Document text.
====================

Ninety-eight reproductive tracts from dogs at different postpartum time periods were used to investigate stages of normal involution. Seventy-eight reproductive tracts were obtained from the field, and 20 obtained surgically for gross and microscopic examination. Plasma progesterone was measured in 22 dogs at various times postpartum.
The uterine horns during the first week postpartum were dilated and edematous. The placental sites were 1.5-3 cm in width, rough, granular and covered with mucus and a few blood clots. By the fourth week the placental sites were thick, grayish-tan and nodular with a few blood clots within nodules. The uterine horns during the seventh week were greatly contracted and the placental sites were narrow and light in color. A few nodules were still present on the surface. By the ninth week the uterine horns were uniform in shape and contracted with a narrow lumen. The placental sites appeared as a narrow brown band.

====================

[Data items]
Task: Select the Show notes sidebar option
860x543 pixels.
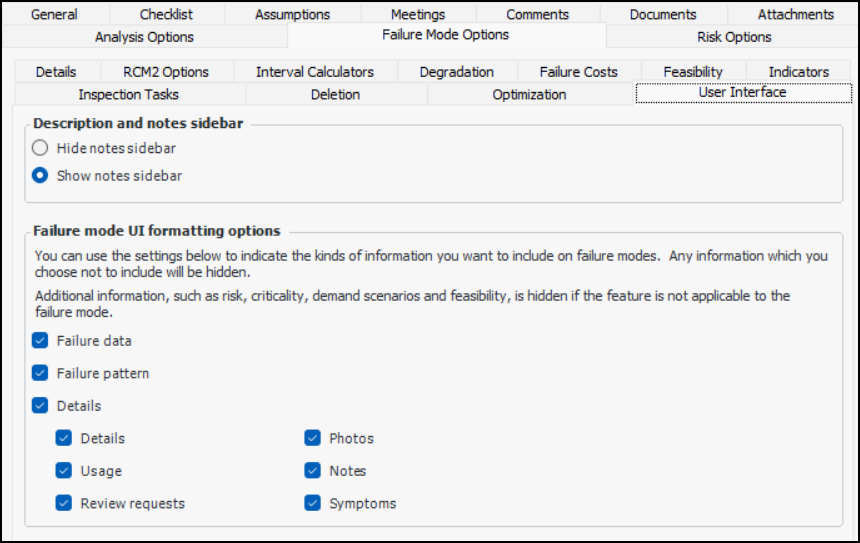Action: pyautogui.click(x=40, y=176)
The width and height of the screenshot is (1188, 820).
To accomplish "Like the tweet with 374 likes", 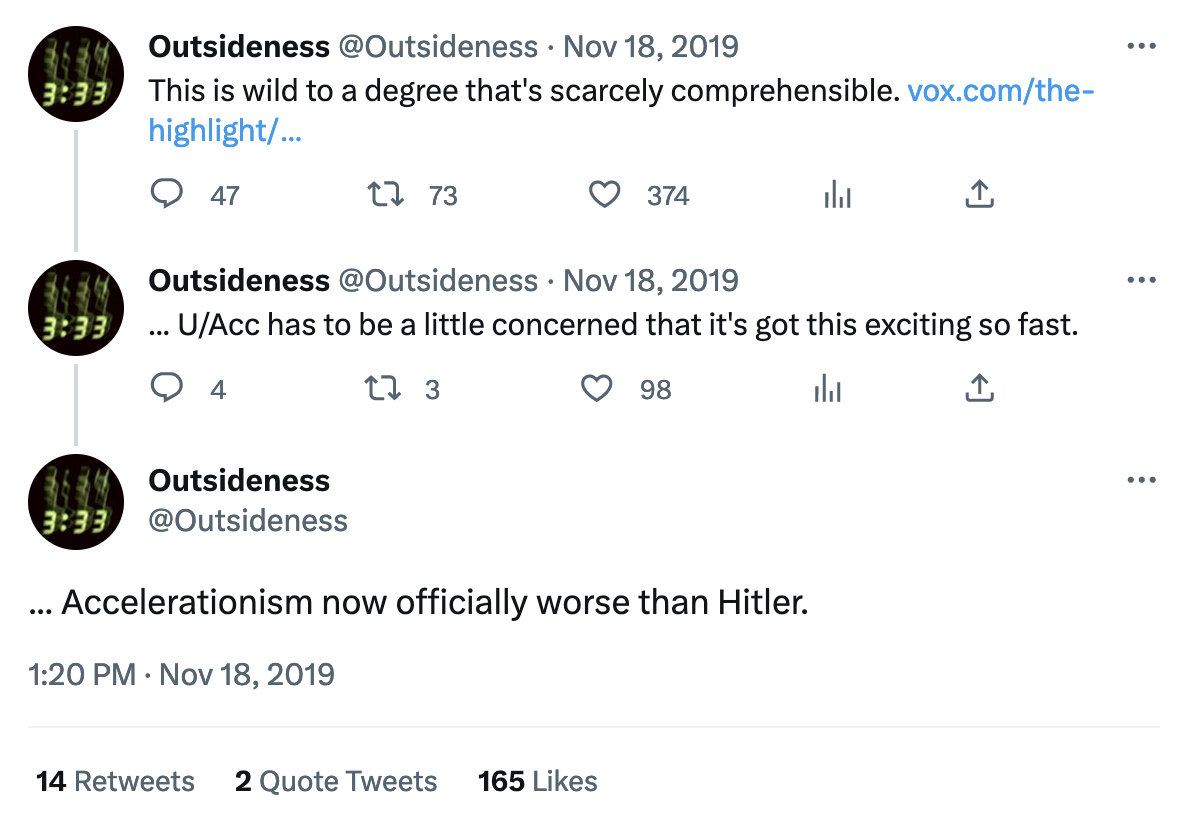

====================

Problem 1. In the passage on uterine involution in dogs, how wide were the placental sites during the first week postpartum?
Problem 2. Write out the passage on uterine involution in dogs, starting with "The uterine horns during the first" and going on through "narrow brown band.".
The rows can be ignored.

Answer area 1. 1.5-3 cm

Answer area 2.
The uterine horns during the first week postpartum were dilated and edematous. The placental sites were 1.5-3 cm in width, rough, granular and covered with mucus and a few blood clots. By the fourth week the placental sites were thick, grayish-tan and nodular with a few blood clots within nodules. The uterine horns during the seventh week were greatly contracted and the placental sites were narrow and light in color. A few nodules were still present on the surface. By the ninth week the uterine horns were uniform in shape and contracted with a narrow lumen. The placental sites appeared as a narrow brown band.